Winchester, Virginia USA, changed hands 70 times in the Civil War!
authentic Civil War relics, bought and sold

Civil War artillery, Relicman sales catalog.
All items listed are authentic to the Civil War or as otherwise described.
All artillery items listed have been disarmed.
Any excavated relics have been recovered from private property with owners permission.

A2993. Rifled artillery projectile, Hotchkiss design, Federal manufacture, bursting shell, pattern with flame grooves, rounded nose, "case shot" lead balls packed loose without matrix or with asphalt matrix, iron separator bolt, lead band sabot, Hotchkiss brass time fuze, Ordnance rifle, 3in. Projectile was manufactured in the Federal arsenals following the invention of Andrew Hotchkiss. The pattern consisted of three parts, a nose section containing the explosive charge, a cast iron cup fitted on the bottom, and lead band sabot cast around the middle, on firing the cup would compress the lead band sabot expanding it into the rifling. Some of these shells were "common" or standard rounds, explosive charge only, or "case shot", filled with balls. This is "case shot", with a time fuze it was designed to be used against troops by spreading large volume of fragments and balls over the open field of fighting. Lead balls were packed in sawdust only, early production, or black asphalt matrix, later production. The nose is rounded to accomodate the extra load of balls and the casting in the nose is thin to encourage breakage forward in the nose. There are two chambers in the nose, all of the powder is in the lower chamber, all of the balls are in the upper chamber, there is an iron seperator bolt in the middle, with a hole and a narrow metal channel to allow the flame to pass from the fuze to detonate the powder in the lower chamber. On detonation, the exploding powder in the base was expected to push the seperator bolt and the balls forward and out the weak top section of the nose. The nose was cast as one part, the bottom is solid, the separator bolt apparently was precast and imbedded in the core, then positioned after casting once the core was removed, it is larger than the fuze opening.

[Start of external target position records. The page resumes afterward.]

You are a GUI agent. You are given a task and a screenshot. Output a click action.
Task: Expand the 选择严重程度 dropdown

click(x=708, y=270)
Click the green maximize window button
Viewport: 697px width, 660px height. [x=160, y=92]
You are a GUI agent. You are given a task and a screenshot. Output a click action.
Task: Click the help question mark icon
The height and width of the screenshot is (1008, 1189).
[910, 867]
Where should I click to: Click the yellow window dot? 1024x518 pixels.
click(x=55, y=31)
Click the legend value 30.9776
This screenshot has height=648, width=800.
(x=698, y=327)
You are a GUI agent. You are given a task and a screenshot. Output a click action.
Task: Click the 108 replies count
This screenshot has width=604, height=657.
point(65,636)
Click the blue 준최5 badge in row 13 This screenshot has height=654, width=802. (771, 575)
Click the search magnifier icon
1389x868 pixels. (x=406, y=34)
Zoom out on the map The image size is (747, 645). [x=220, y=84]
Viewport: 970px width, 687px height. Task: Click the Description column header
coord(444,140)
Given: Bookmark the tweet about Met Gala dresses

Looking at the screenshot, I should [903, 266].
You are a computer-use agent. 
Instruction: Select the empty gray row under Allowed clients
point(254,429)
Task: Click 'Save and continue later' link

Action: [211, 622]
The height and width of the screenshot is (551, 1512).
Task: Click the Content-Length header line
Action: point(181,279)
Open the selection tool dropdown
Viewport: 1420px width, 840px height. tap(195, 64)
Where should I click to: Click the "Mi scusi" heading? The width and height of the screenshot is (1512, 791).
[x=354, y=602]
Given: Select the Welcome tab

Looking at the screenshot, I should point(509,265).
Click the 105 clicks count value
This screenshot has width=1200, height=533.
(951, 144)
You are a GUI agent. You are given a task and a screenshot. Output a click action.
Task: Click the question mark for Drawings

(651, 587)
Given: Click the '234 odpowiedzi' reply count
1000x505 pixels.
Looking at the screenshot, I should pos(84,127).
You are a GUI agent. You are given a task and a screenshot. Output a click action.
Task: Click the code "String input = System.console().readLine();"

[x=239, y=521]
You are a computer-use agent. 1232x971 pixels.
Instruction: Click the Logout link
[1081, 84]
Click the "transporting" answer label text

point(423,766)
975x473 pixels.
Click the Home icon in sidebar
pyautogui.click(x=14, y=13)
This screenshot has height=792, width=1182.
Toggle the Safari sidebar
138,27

Three flame grooves added so that flame from firing would pass through the sabot and ignite the fuze. Fuze employed was a Hotchkiss brass time fuze, with slots and a flange, Jones pg. 87. Hotchkiss patent date was cast, not stamped, into the base, "HOTCHKISS PATENT OCTOBER 9, 1855", and is typically very weak and may have been omitted entirely as the molds wore down or were replaced.
Reference: Dickey & George, Field Artillery (1993 Edition), pg. 167.

Shell is cut exposing the interior, this is side 1

Shell is cut exposing the interior, this is side 2

Projectile measures: diameter 2.9in., length 7.0in unfired, 6.75in. sabot compressed from firing, excluding fuze, weight 9.1lbs. Lead band sabot shows seven lands and grooves, fired from the Ordnance rifle. Hotchkiss brass time fuze intact. Projectile is disarmed, drill hole through paper section of the time fuze. Recovered: 1864 Shenandoah Valley Virginia campaign, Fishers Hill, Virginia.
For sale, Shell is cut exposing the interior, either half $225., both halves $375.